À des milliers de kilomètres de la Finlande, à Villa Victoria de Pasto, toute la famille et les amis se réunissent chez lui pour suivre ses exploits sur un grand écran. À voir les explosions de joie qui suivent chacun de ses buts, on croirait presque que le match a lieu dans le salon. "Nous avons deux télés dans la maison de mes parents, mais avec tous les gens qui viennent pour regarder les matches, ce n’est presque pas assez, sourit-il. Nous avons dû emprunter celle de ma tante, comme ça maintenant tout le monde peut regarder."

"Notre maison est petite, mais ma mère est très fière. Quelqu’un les a filmés en train de me regarder, et quand je les ai vus sauter dans tous les sens, j’ai compris l’importance que ça avait."

À quelques encablures de sa maison, on trouve le terrain où son père a commencé à lui apprendre à tirer les coups francs. Un peu plus loin, l’école de football où ses qualités l’ont amené à s’inscrire. "Quand j’avais cinq ans, on allait au terrain, et il me donnait des conseils pour frapper, je m’en suis toujours souvenu. Bien sûr, depuis, j’ai appris beaucoup d’autres choses. J’ai appris auprès de professionnels, mais je n’oublierai jamais mes premiers coups francs."

Carlos fait forte impression dans toutes les catégories d’âge de l’équipe scolaire, avant d’être repéré par l’équipe locale du Deportivo Pasto, puis d’intégrer la sélection des moins de 17 ans.
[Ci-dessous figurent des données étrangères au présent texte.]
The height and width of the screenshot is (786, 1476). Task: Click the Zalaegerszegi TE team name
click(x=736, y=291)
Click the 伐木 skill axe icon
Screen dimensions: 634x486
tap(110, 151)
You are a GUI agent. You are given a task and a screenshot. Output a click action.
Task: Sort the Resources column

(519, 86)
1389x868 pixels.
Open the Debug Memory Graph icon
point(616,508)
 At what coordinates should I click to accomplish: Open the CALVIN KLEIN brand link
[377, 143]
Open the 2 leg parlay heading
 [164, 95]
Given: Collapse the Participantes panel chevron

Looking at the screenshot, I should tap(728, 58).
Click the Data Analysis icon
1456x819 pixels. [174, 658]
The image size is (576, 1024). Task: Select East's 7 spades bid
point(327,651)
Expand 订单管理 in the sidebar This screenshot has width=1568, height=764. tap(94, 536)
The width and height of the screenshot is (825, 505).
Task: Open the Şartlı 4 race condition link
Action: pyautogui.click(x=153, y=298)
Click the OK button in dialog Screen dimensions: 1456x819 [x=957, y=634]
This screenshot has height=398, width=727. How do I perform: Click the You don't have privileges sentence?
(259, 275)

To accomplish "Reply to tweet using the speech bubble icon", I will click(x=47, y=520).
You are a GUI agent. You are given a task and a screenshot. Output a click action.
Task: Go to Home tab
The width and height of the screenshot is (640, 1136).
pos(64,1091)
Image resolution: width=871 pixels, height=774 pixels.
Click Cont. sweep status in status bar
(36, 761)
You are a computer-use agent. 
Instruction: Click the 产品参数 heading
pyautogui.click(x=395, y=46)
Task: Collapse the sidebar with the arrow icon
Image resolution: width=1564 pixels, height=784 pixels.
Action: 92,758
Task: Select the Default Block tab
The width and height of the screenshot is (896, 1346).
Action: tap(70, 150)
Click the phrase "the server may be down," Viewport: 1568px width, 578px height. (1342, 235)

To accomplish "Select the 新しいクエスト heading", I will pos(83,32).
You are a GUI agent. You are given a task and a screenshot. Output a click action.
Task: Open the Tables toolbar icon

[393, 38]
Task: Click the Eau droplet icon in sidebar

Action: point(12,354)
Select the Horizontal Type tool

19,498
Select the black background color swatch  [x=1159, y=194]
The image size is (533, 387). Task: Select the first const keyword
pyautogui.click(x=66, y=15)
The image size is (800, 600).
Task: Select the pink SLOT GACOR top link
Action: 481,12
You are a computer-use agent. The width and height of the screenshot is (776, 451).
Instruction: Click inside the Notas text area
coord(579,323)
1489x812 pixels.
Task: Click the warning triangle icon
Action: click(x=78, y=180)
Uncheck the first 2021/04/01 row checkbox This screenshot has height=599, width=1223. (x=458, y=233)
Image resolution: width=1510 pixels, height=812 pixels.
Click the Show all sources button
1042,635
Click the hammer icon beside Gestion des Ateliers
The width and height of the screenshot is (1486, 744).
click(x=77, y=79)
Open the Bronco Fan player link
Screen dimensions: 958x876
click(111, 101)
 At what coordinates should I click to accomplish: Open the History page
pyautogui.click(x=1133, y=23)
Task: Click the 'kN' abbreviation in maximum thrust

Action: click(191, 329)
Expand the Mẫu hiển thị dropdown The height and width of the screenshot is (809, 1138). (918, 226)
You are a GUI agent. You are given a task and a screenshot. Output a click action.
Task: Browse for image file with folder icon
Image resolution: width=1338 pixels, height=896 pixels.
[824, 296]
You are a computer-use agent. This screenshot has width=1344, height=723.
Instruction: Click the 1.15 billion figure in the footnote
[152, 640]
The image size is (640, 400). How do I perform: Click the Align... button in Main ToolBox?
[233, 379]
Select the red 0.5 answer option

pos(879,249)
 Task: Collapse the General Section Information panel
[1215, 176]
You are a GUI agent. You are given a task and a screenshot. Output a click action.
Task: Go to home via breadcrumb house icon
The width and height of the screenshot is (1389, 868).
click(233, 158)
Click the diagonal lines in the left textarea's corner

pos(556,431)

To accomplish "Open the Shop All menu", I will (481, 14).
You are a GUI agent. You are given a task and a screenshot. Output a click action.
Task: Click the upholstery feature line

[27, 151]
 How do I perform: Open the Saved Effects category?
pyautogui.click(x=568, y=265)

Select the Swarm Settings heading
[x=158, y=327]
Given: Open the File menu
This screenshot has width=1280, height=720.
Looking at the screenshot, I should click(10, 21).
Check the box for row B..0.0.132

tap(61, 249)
Et avec des prestations brillantes lors du Championnat sud-américain comme en Finlande, il commence désormais à écrire l’histoire. Hidalgo, pour l’instant meilleur buteur de la compétition avec Freddy Adu, s’alignera samedi face au Costa Rica avec l’espoir d’augmenter son capital buts et d’apporter plus de joies encore à sa famille et à son pays.

"Le Costa Rica joue un bon football, ils ont une équipe solide, sans points faibles, affirme-t-il en reconnaissant avoir regardé les Ticos au cours de cette phase finale. Mais si on arrive à garder le ballon au sol et à mettre notre jeu en place, je suis sûr qu’on peut gagner."

Et l’élégant buteur ne s’arrête pas là. "Il y a plusieurs grandes équipes dans cette compétition : on connaît déjà l’Argentine et le Brésil. Le Portugal et l’Espagne jouent aussi un bon football, mais je pense que si on ne fait pas d’excès de confiance et qu’on continue d’y croire, la Colombie peut gagner le titre."

"Je ramène toujours à mes parents un souvenir des différents pays où je vais avec la sélection, ajoute-t-il. J’aimerais bien leur ramener le trophée du meilleur buteur."